The watermaker question is one with which I am struggling also. I carry large tanks, but part of that is ultimately ballast. A watermaker is a very good idea on a small-tanked boat, but it is a maintenance and consumables commitment and they eat a lot of amps, meaning a rethink of alternators and/or battery banks, and, once installed, must be either used or "pickled": they can't just be used on occasion and then left for three months.

I like Cam's list, and your thinking, but would encourage the following ideas: Six months before you go, install a new starter and a new alternator. Seal the old, working ones in bags with dessicant and store in a dry place. Six months with a new alt and starter should reveal any issues, like whether you need to upgrade your belt.

If your diesel is old and has been run seldom, consider a "prophylactic overhaul" whereby the cranks, rods and journals are inspected, the bores observed for scoring, and so on. Boat diesels can die from underuse, not overuse, usually. Replace anything that looks off-spec, and sail away secure knowing that the odds of throwing a rod, etc. are very much lessened. This is also an opportunity to service engine mounts, paint the bilges and to derust and paint the engine a light colour that will show oil leaks.

Impellers can and do fail. Bring several. Consider switching your raw water pump cover to "Speed seal" or whatever that thumbscrew cover is. Consider a high-temperature alarm and a low-oil pressure alarm.

Bring engine zincs, another "consumable" that can be hard to source.

Bring at least enough hose for a complete replacement, and bring enough hose clamps (aka "jubilee clips") for two complete replacements.
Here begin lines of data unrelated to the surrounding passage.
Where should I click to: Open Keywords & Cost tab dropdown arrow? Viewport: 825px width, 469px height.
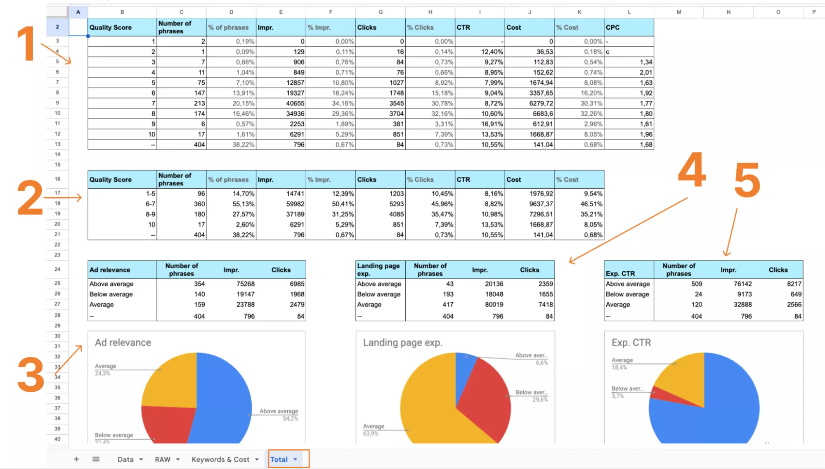(257, 460)
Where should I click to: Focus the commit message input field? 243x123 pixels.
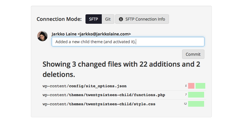[128, 41]
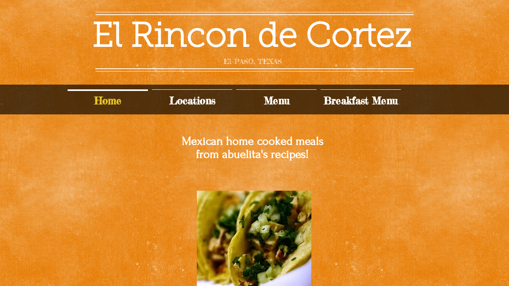Screen dimensions: 509x286
Task: Open the Menu page
Action: (x=276, y=101)
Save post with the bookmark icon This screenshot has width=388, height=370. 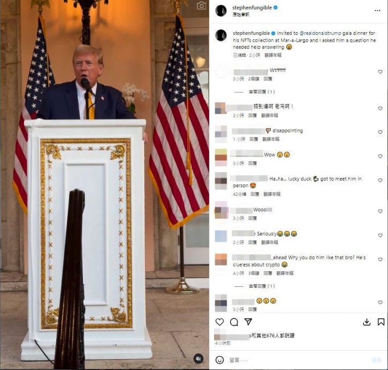tap(381, 322)
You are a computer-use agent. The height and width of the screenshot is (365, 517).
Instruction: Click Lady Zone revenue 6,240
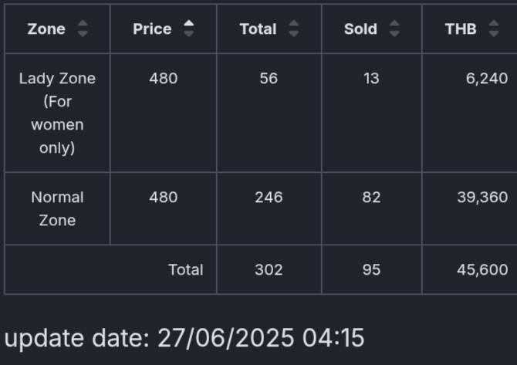tap(487, 79)
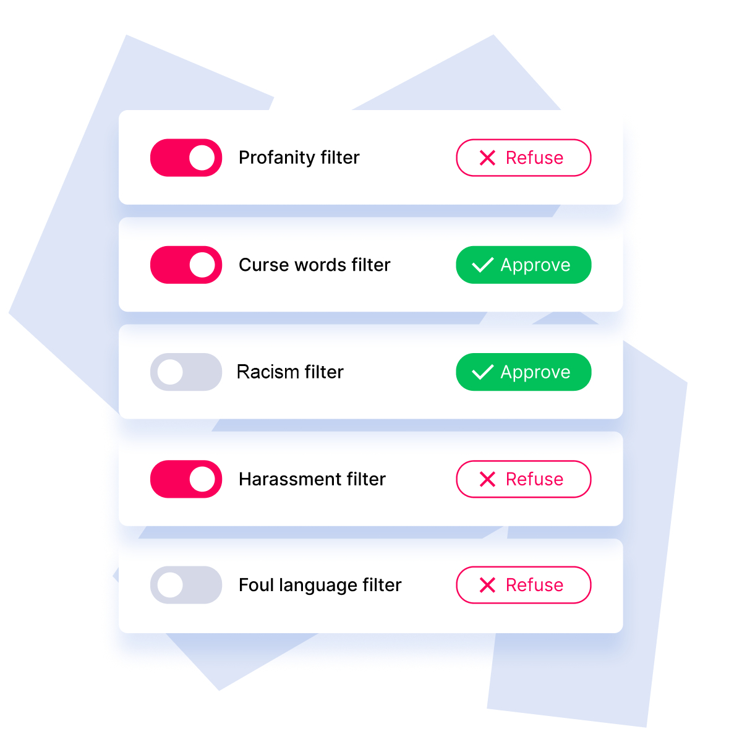Viewport: 742px width, 742px height.
Task: Switch off the Harassment filter toggle
Action: click(186, 479)
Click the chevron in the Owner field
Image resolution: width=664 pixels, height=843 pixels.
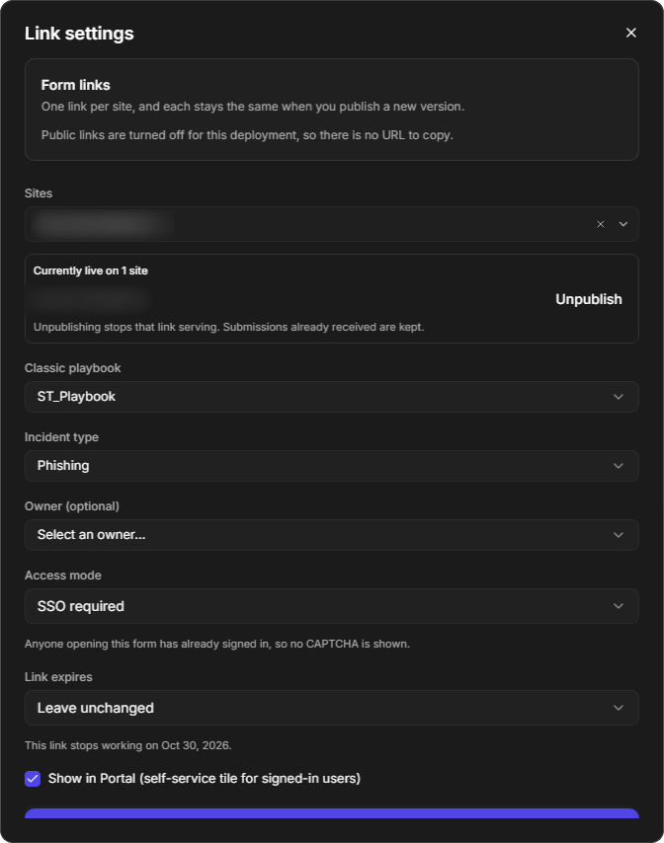[x=619, y=535]
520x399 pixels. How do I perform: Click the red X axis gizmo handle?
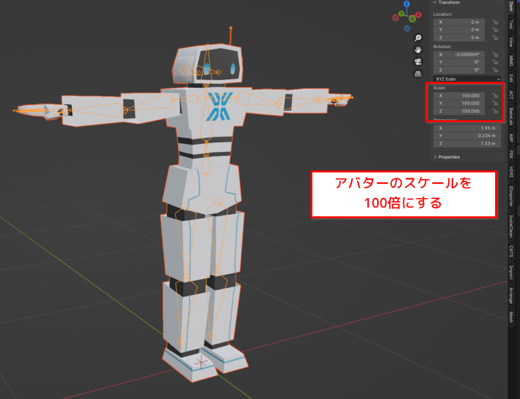click(x=418, y=15)

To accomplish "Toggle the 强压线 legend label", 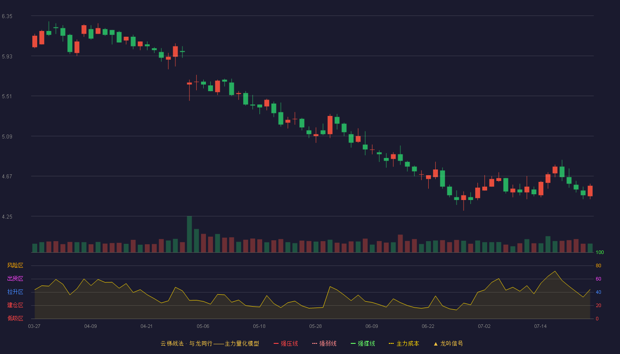I will click(289, 343).
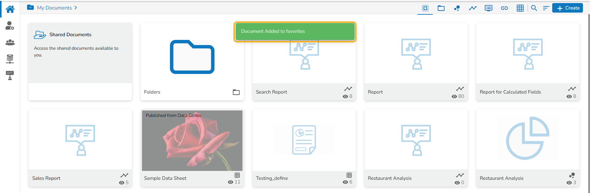Open the Folders card

tap(192, 61)
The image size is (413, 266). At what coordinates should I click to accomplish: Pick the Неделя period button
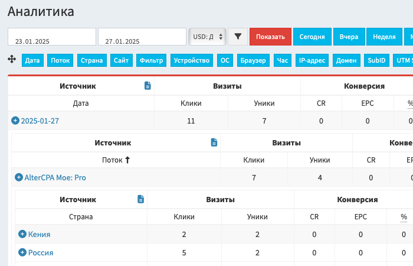(x=384, y=37)
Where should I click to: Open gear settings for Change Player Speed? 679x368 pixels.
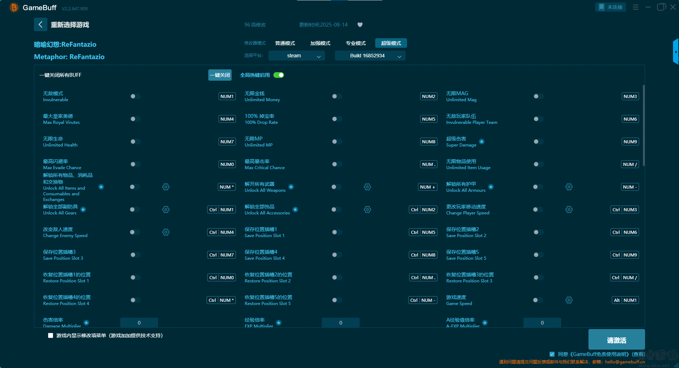click(x=569, y=209)
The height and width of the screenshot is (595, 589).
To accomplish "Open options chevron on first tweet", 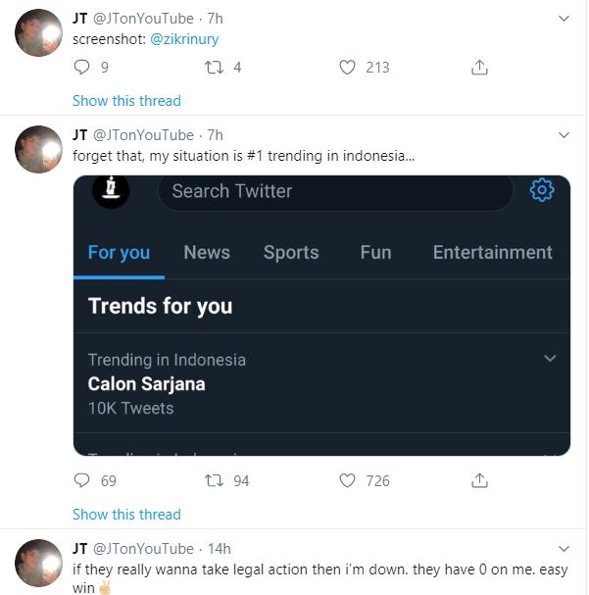I will (564, 19).
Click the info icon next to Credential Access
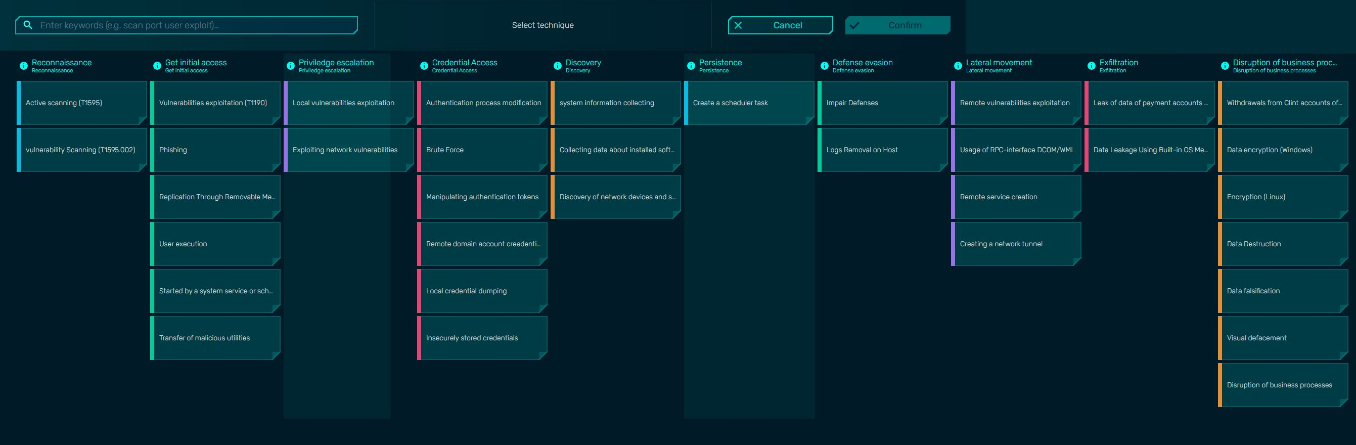The height and width of the screenshot is (445, 1356). (424, 66)
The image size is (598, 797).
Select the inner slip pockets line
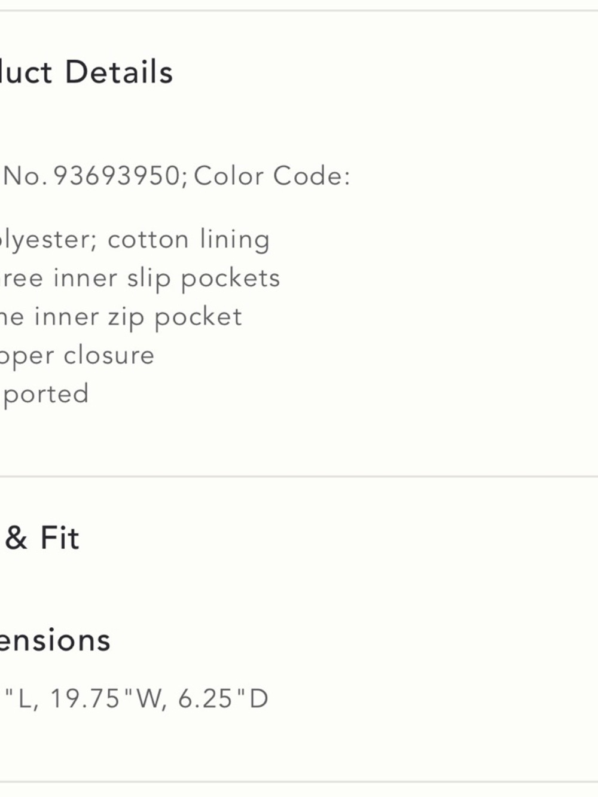pos(141,278)
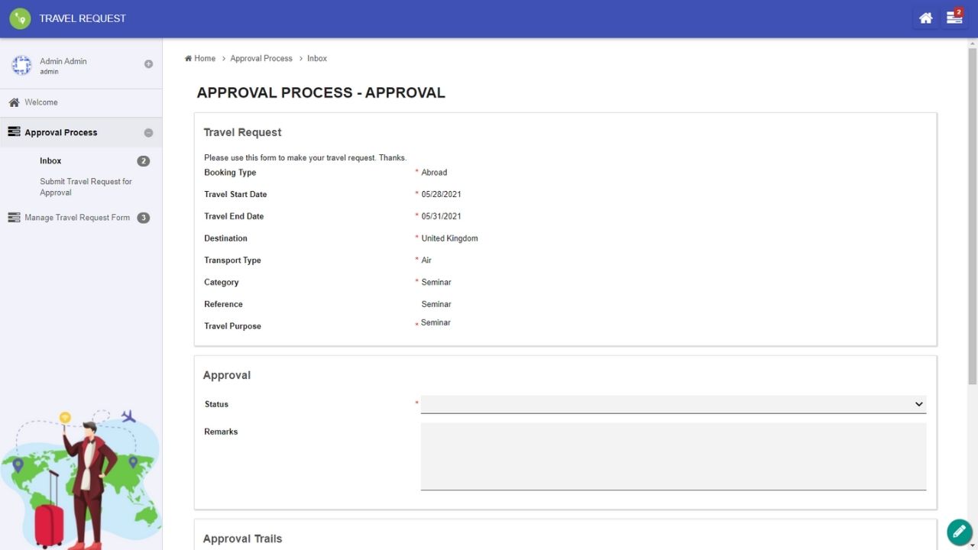Click Home breadcrumb link
Viewport: 978px width, 550px height.
[x=204, y=59]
Consider a beefed up fuel filtering system, as in one with its own pump to pressurize the fuel side without the engine running or one which can polish fuel BEFORE it goes to the daytank. Invest in a Baja-type filter for your deck fill to get dodgy particulates out before your tanks.

Consider a daytank, perhaps gravity fed. Rig your fuel and return lines so that the daytank contains x litres of "certified clean" fuel, even if your main tanks are filled with dirty goo.

Consider rerouting the fuel and water vent lines away from the topsides/under the gunnels to higher and drier in the boat. The first three causes of diesel death are water in the fuel, from what I've gleamed.

Consider getting rid of the spring-thing in the exhaust loop and simply run an open hose high into the cockpit or someplace where the occasional spurt of water will PROVE the pump is working and which cannot fail, sucking water back into the manifold.

Bring spare gaskets, gasket goo and gasket paper of different thicknesses. Frequently, a gasket will fail slowly, leading to a weeping pump and partial loss of pressure. To you, it looks like your diesel's running 10 degrees hotter. Look in your bilge and/or keep oil pads beneath your sump. The location of water or oil will tell you where to look for problems.

Figure if there is any method that will start your diesel with zero battery volts. Practise this method, if any, a few times.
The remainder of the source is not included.